The AlexRenew Nutrient Management Facility, an 18-million-gallon storage facility topped with a public athletic field, stores wastewater during nutrient peaks to balance the amount of nitrogen that goes into biological treatment processes. The Nutrient Management Facility is the largest project under AlexRenew’s $160-million state-of-the-art Nitrogen Upgrade Program, the utility’s response to regulations limiting the amount of nutrients water resource recovery facilities can release into the Chesapeake Bay watershed.
CH2M led master planning and design, provided engineering services during construction, and helped incorporate sustainability throughout AlexRenew’s entire nitrogen upgrade program. It is CH2M’s first Envision-certified project.

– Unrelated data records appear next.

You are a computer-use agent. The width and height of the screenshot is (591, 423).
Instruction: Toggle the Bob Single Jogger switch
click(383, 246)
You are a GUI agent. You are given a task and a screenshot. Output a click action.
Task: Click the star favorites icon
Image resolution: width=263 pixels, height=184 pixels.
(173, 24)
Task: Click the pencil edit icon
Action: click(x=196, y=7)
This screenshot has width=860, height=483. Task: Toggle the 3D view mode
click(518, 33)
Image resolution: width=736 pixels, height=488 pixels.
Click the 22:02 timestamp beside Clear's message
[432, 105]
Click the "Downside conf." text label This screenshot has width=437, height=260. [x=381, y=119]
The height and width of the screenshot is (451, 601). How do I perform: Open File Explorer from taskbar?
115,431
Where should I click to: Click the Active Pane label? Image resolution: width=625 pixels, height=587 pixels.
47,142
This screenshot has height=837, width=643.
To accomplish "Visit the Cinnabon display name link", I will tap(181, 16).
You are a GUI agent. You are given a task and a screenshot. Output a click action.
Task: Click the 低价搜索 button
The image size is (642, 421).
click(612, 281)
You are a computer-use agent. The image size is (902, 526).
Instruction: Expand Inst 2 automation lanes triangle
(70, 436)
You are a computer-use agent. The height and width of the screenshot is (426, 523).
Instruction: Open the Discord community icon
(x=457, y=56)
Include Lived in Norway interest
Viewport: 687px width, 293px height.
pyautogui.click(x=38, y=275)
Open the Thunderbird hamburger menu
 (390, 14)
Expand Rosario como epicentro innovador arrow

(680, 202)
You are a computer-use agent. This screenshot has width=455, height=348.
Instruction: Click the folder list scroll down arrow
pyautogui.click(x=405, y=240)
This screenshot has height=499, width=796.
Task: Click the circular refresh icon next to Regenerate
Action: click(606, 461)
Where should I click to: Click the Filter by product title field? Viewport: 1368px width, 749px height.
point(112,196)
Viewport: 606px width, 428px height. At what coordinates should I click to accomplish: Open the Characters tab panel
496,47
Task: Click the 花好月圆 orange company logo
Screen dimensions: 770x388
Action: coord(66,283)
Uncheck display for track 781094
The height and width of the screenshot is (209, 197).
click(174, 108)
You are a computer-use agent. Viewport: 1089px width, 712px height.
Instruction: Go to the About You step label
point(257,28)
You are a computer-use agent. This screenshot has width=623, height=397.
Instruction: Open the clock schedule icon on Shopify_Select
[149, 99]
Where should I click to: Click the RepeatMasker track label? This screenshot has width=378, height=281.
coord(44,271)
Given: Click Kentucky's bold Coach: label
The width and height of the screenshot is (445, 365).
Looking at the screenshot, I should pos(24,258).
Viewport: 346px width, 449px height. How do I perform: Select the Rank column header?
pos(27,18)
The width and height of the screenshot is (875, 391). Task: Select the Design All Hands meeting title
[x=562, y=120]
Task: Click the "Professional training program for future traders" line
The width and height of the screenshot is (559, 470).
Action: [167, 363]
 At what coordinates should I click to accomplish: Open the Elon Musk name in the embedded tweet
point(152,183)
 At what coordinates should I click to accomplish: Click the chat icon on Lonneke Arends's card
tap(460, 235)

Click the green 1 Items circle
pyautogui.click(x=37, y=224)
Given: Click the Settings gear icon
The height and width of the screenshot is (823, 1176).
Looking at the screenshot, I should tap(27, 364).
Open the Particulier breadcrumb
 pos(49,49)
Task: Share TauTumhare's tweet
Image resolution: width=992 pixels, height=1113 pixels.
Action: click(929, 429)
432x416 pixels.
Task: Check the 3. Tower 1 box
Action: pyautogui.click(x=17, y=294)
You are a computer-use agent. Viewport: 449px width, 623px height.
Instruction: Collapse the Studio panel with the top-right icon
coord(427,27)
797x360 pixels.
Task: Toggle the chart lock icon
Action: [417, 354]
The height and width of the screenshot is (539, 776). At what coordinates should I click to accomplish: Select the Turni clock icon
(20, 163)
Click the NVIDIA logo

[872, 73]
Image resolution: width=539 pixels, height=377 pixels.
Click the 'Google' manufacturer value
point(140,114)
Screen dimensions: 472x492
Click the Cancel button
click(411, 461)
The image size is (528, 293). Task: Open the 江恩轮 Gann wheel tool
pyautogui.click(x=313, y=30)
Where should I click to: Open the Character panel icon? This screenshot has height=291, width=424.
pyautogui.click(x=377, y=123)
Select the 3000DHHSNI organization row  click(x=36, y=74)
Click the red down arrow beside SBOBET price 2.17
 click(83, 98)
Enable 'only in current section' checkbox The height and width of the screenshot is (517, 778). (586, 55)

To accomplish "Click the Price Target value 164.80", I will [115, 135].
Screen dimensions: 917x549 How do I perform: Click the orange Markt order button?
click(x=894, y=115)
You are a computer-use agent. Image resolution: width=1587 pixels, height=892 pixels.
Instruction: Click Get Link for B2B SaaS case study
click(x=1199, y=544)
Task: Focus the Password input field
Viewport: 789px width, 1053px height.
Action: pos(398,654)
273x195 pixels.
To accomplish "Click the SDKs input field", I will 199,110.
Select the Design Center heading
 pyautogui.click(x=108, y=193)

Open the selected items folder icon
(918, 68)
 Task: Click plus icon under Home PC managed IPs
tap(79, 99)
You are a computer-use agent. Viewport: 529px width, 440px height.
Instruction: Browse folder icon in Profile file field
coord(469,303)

“CH2M has been pleased to support AlexRenew on this important project,” said Dan Lynch, CH2M principal. “The project execution required extraordinary vision on the part of AlexRenew, as well as a commitment to the principles of sustainability and involvement with the community. These are principles that CH2M shares with AlexRenew, and that is what has made this project so rewarding for everyone involved.”
“This was only the second CH2M project designed with an integrated sustainability component from start to finish. The team embraced the challenge and demonstrated a willingness to break out of business-as-usual approaches, transforming the project into a win-win for all stakeholders,” said Rich Voigt, CH2M’s program manager.